На второй день, после обеда (если память мне не изменяет) мы прибыли в немецкий город Премниц, входивший в советскую зону оккупации. На вокзале нас встретили красноармейцы во главе с офицерами. Как только поезд остановился, из вагонов первыми вышли сопровождавшие нас офицеры. К ним быстрым шагом подошли красноармейцы, которые вместо ответного приветствия и радости, грубо и со злостью срывали с гимнастёрок петлицы со знаками отличия и на весь вокзал кричали: «Предатели, сволочи, изменники Родины!!!» Мы окаменели и побледнели. Для нас такой приём стал неожиданностью, хотя об этом нас многие предупреждали. Построившись в шеренгу, пошли в лагерь.
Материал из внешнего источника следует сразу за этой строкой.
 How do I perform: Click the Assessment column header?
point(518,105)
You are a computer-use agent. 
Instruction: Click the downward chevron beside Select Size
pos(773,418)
По прибытии на место меня и некоторых других определили в госпиталь, находящийся здесь же при лагере. Питание здесь было неплохое, но не такое, как в американской зоне оккупации. Там давали на день столько еды, что без преувеличения хватило бы на целую неделю. Во всяком случае, мне.

В день по несколько раз в лагерь прибывали новые партии военнопленных. Смотреть на эту картину было неприятно. Как только люди попадали на территорию лагеря, сейчас же образовывался громадный круг военнопленных, где одни оборонялись, а другие их били. Потом мне объяснили, что наше руководство поступило хитроумно: со всех лагерей Западной Германии военнопленных сгоняли сперва в Премниц, где опознавали полицаев, власовцев, поваров, писарей, легионеров и переодетых солдат.

Жизнь в госпитале шла своим чередом: обход врачей, анализы, питание и сон. Однажды в первом часу ночи поднялся крик, шум, началось хождение по коридорам и палатам. В это время меня сильно затошнило. В палату зашла медсестра и спросила: «Как вы себя чувствуете?» «Меня тошнит», – говорю я ей. А у неё уже готов марганцевый раствор для промывания желудка. Я спросил: «В чём дело, что случилось, почему такая суматоха ночью?» Она объяснила: «Больные отравились. Гречневая крупа отравлена фашистами».